Farnham takes its name from Farnham, in Surrey, England.

The North Farnham Church was built in 1737 and has featured in historic events since then. Two years into the War of 1812, bullet holes were left in the walls during a conflict between the Virginia militia and the British fleet, led by Admiral George Cockburn. This event was called the Skirmish at Farnham Church. During the Civil War the church was used by Union soldiers as a stable. It has been restored several times, once in 1872 and again in 1924.

Farnham also includes Scotts Corner, a locality near the intersections of Virginia State Route 602 and Virginia State Route 612. Scotts Corner was named for Henry B. Scott, a landowner who was prominent in local affairs in the mid-1800s. It may also have been named for the Bruce family, Scottish immigrants and landowners who lived in Farnham in the mid-17th century.
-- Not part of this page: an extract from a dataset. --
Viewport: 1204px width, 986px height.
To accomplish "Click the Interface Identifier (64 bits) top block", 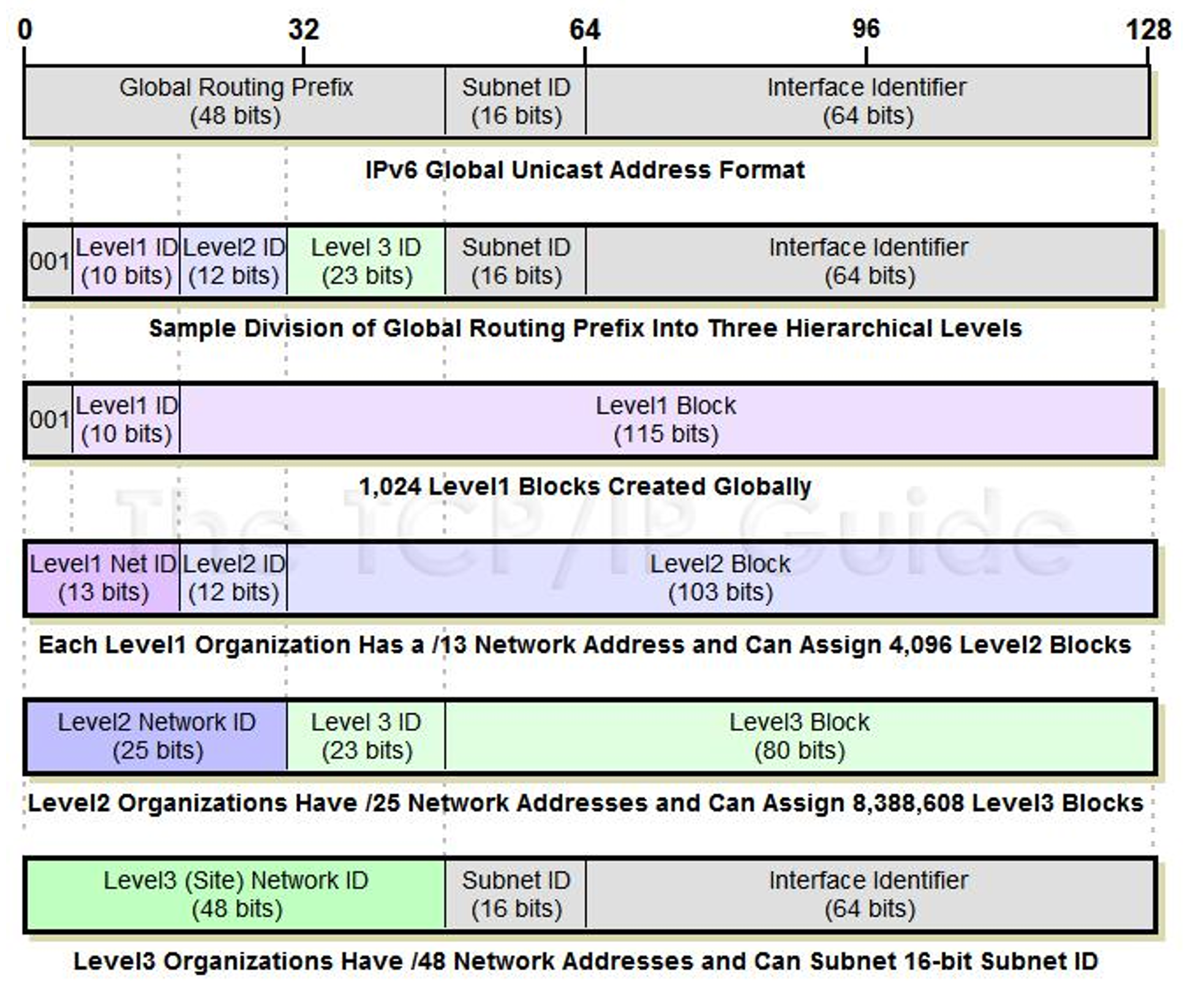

Linden Farm, also known as Dew House, is an early 18th-century farm situated on 282 acres. It has been on the National Register of Historic Places since 1977.

==Notable people==
- Jim Coates, Major League Baseball pitcher for nine seasons
- Cyrus Griffin, last President of the Continental Congress (1788)
- Samuel Hammond, Revolutionary War soldier and officer, Territorial Governor, and statesman
- Joseph Hanks (1725–1793), Abraham Lincoln's great-grandfather.